Which face masks are the most (and least) effective at stopping COVID-19 exposure?

Coronavirus

In some cases, certain types of masks made particle exposure even worse, according to the study.

Photo courtesy of Duke University.

DURHAM, N.C. (KXAN/News Nation) — Researchers at Duke University developed and used a new tool to find the effectiveness of the types of masks people are using to stop the spread of coronavirus.

The study found a disparity in the amount of protection some masks offered.

Duke researchers concluded the most effective mask was the N95. The Centers for Disease Control and Prevention said that N95 are not only masks, but respirators that filter out at least 95% of particles in the air. N95s also fit more securely than a regular face mask does, allowing for minimal leakage.

Other masks that performed well in the test were three-layer surgical masks and cotton masks.

The poor performers in the study were folded bandannas and knitted masks, according to researchers.
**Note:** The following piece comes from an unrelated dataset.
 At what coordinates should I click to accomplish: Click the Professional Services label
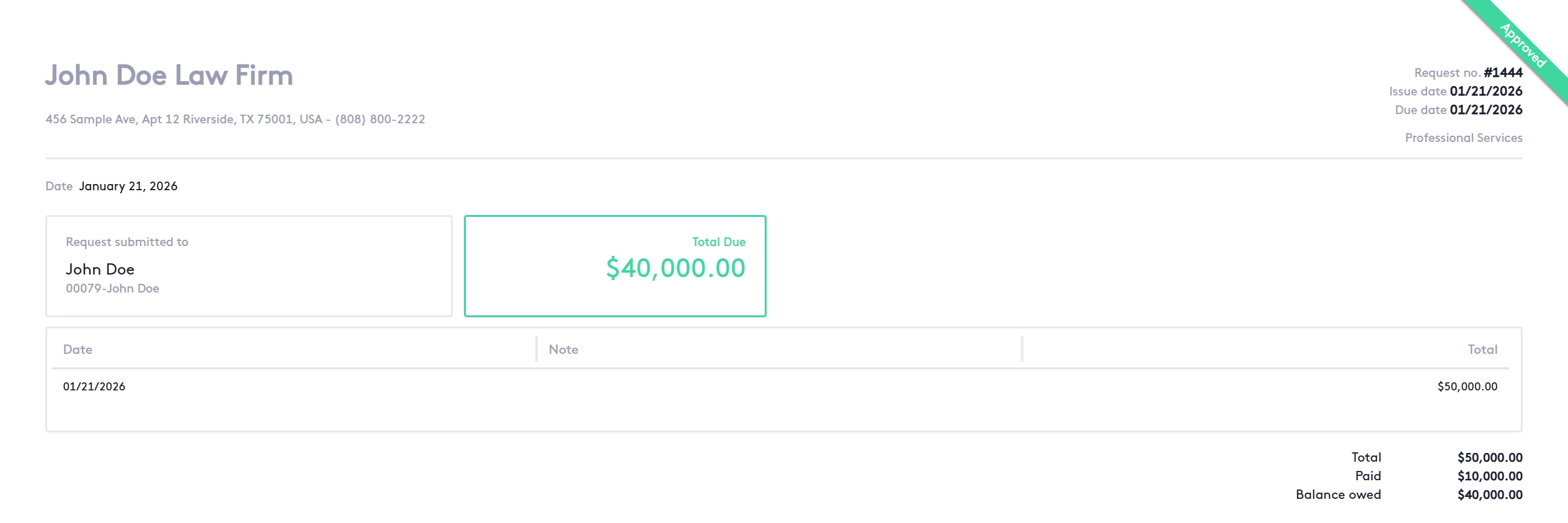(1463, 138)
In some cases, certain types of masks made particle exposure even worse, according to the study. The study’s authors said that neck fleeces, also known as gaiter masks, were the least effective of all. Neck fleeces were shown to break down larger droplets into smaller particles, which can more easily slip through and out.

Below are the range of masks that the Duke study tested:

Photo courtesy of Duke University.

The experimental set up had a person wearing a face mask speaking in the direction of a laser beam inside a dark box. Then the amount of droplets that scattered in the beam were recorded with a cell phone camera. The data was then counted using an algorithm.